Sabendo disso e do histórico clínico da minha família — meu avô sofreu de Alzheimer, também meu pai e, muito provavelmente, eu terei a doença -, pensei em deixar o terreno preparado para quando os primeiros sintomas se apresentarem. Por essas, decidi tornar o Alzheimer legal até que eu faça 65 anos, para, quando rolar, que isso me torne apenas melhor do que já sou.

Independência: como será ter Alzheimer em 2065?

Não é exatamente divertido para os outros que eu, aos 20, finja ter perdido meus óculos 2 vezes em menos de 5 minutos. Isso é, a não ser que eu tenha armações mais descoladas, coisa que o meu salário de porteiro não banca. Entretanto, outras técnicas simples podem funcionar bem, como simular ter se esquecido do seu próprio nome e só responder quando te chamarem por outro nome mais legal, como, por exemplo, Max.

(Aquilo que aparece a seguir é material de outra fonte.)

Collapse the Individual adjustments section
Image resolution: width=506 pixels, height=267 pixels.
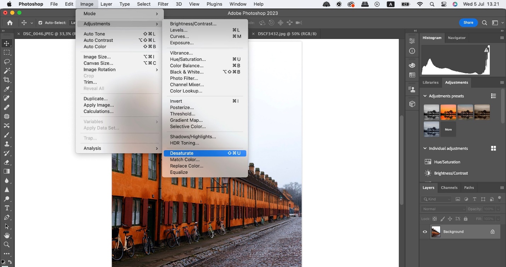[425, 148]
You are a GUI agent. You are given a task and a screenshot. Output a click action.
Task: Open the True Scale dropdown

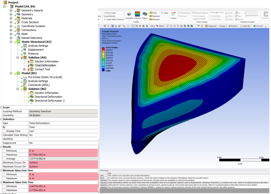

Supor que apenas isso é o suficiente pra tornar uma doença degenerativa cool é ser inocente, pois ainda há muito o que ser feito antes de se aproximar de uma mina na balada com “oi, eu tenho Alzheimer” como carro-chefe para um papo. De qualquer forma, espera-se que, talvez, em 50 anos, eu já possa me orgulhar de ser o que sou, caso eu venha a ser. E, se não rolar comigo, que outros tenha a aceitação de que podem ser legais com qualquer outra doença psíquica degenerativa.